Instructions to follow:
Find every line below with the string "arrows" and pick it out.

━━━━━ Available data

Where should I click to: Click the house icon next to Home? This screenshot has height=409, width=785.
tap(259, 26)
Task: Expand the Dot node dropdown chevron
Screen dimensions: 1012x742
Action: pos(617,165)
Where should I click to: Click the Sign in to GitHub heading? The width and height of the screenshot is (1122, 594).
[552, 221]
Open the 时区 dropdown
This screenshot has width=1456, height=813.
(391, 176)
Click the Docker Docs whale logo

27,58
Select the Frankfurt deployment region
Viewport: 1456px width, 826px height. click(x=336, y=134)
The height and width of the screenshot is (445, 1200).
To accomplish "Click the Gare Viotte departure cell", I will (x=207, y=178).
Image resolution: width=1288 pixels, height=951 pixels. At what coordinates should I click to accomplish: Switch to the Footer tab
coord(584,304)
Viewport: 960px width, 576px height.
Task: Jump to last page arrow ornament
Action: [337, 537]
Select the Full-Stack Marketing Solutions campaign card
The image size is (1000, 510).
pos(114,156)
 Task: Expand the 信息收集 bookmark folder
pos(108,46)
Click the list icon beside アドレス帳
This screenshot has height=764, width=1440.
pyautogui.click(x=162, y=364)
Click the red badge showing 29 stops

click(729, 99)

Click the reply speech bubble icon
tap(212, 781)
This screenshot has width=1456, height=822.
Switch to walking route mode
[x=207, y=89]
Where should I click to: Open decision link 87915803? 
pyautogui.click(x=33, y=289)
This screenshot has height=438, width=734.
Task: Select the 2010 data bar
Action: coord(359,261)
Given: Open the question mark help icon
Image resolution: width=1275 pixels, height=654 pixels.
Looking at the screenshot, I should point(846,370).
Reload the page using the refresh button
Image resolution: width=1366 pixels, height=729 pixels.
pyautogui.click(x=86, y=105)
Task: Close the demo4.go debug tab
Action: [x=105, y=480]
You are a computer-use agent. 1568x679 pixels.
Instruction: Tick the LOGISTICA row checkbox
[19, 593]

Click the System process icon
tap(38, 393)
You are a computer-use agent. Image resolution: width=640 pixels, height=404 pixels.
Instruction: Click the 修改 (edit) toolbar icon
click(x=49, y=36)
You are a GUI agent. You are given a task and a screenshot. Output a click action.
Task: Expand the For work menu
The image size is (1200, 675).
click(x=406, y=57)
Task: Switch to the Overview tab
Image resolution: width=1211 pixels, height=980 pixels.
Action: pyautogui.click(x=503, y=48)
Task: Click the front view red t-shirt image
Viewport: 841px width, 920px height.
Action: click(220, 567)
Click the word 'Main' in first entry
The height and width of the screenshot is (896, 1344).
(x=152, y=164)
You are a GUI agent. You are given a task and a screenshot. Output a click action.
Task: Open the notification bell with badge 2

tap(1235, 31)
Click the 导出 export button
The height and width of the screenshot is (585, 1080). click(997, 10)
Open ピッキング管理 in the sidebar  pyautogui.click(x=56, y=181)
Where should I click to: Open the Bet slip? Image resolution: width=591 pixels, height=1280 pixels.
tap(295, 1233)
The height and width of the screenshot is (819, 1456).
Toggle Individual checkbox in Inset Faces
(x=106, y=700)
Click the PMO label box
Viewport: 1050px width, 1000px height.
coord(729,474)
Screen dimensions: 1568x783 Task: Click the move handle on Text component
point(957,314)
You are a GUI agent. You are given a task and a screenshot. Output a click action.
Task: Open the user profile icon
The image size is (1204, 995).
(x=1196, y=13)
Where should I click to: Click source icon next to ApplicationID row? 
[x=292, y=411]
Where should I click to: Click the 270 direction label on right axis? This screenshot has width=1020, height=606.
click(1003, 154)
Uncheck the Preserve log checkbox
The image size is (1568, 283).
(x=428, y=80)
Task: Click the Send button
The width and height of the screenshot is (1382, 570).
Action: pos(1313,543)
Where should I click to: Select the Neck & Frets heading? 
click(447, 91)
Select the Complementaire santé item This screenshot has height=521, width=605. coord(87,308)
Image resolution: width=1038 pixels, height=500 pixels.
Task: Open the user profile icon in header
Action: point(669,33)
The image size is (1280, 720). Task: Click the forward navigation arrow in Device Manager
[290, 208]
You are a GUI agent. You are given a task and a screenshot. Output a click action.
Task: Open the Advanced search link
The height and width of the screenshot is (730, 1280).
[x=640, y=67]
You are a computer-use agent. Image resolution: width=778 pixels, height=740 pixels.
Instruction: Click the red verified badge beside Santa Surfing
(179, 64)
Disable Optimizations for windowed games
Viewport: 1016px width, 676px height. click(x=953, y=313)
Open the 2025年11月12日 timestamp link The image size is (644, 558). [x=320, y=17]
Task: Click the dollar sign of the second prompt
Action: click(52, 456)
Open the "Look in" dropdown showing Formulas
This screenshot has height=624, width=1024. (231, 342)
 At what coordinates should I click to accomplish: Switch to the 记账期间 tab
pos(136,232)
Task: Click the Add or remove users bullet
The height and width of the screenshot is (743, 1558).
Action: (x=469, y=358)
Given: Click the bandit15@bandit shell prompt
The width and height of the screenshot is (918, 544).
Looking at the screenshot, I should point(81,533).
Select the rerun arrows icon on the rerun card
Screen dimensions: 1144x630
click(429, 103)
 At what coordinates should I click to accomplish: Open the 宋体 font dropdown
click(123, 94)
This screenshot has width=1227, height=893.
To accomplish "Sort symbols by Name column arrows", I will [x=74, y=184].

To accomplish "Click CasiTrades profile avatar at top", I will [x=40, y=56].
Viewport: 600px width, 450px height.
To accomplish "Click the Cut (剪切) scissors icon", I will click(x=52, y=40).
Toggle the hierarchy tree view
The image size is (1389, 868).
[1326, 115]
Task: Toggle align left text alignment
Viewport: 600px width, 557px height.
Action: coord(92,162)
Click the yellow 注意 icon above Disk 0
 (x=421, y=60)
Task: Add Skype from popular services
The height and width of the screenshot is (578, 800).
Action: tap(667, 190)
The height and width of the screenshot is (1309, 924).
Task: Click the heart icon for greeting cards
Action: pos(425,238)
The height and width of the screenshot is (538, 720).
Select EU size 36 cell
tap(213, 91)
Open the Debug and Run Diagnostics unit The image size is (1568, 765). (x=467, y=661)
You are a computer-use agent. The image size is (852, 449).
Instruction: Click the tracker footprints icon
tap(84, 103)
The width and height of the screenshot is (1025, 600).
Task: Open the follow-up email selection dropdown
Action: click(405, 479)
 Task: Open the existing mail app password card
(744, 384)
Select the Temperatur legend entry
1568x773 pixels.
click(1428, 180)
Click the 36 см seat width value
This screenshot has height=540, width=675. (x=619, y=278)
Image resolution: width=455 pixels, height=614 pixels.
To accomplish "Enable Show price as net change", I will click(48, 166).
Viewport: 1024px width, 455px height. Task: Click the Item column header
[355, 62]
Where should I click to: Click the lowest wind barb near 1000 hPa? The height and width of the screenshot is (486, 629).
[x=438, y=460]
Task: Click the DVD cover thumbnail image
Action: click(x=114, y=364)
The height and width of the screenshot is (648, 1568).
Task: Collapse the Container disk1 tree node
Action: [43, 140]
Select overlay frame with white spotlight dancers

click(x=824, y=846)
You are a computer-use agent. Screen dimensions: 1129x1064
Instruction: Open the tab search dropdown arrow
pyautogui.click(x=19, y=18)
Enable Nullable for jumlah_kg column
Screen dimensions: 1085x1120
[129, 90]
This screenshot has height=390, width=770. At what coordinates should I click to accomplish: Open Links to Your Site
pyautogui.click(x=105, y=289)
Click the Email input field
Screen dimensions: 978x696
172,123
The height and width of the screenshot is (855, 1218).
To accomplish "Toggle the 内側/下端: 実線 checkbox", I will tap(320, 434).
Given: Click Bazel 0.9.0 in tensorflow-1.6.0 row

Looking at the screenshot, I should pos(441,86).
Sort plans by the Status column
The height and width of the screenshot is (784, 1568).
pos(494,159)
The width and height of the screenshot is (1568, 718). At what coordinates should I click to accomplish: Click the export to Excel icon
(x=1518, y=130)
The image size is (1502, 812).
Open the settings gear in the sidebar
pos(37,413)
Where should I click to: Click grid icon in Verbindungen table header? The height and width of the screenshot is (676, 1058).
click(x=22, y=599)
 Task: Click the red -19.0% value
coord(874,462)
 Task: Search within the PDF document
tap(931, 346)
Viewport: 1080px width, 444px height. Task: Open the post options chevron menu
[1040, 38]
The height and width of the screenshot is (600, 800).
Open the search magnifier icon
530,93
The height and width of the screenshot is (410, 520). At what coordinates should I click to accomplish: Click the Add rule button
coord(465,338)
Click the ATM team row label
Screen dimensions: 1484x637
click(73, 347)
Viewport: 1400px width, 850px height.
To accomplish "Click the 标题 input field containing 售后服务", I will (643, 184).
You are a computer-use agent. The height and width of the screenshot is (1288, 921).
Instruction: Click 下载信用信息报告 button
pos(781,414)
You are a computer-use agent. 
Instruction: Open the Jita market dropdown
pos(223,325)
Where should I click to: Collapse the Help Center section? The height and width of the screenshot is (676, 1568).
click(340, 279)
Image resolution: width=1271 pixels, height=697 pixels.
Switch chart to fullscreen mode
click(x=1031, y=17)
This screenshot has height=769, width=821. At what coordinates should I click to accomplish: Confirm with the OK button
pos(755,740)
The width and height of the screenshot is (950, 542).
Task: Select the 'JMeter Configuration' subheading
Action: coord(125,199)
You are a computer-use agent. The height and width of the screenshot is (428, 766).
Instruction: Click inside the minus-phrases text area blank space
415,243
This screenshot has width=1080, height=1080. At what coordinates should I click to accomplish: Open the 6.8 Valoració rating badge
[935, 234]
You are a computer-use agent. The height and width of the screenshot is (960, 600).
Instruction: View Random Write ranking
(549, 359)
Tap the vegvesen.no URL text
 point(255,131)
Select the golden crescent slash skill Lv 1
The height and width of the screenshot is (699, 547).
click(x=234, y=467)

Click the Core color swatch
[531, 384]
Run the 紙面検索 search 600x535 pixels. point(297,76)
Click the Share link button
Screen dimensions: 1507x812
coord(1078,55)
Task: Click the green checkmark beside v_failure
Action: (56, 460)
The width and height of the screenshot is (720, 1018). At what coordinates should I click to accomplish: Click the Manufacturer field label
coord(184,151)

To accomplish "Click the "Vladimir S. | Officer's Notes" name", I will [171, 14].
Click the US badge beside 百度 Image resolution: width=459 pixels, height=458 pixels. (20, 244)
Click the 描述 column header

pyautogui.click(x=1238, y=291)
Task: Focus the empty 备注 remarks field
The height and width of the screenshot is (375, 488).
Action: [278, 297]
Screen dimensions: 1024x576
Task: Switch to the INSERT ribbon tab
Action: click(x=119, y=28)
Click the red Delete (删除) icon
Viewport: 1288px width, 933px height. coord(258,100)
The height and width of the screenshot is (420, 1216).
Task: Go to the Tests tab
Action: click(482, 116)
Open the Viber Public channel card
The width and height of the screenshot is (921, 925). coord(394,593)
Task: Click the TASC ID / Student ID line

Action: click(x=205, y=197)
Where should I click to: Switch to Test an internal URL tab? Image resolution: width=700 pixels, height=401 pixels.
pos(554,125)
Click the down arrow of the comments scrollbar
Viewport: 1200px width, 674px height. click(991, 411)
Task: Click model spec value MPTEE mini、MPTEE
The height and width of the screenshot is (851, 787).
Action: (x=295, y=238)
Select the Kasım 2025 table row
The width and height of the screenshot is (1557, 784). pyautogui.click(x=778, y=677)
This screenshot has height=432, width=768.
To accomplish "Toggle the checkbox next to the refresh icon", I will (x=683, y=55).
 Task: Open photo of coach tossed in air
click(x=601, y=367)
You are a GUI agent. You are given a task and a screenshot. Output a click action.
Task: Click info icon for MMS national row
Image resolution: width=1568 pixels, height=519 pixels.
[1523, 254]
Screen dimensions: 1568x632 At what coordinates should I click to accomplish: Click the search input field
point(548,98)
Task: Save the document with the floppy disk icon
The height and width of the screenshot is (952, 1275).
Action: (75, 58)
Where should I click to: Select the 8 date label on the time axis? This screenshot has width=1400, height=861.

━━━━━━━━━━

Written response:
Select the rerun arrows icon on the rerun card
To accomplish "Sort symbols by Name column arrows", I will [x=74, y=184].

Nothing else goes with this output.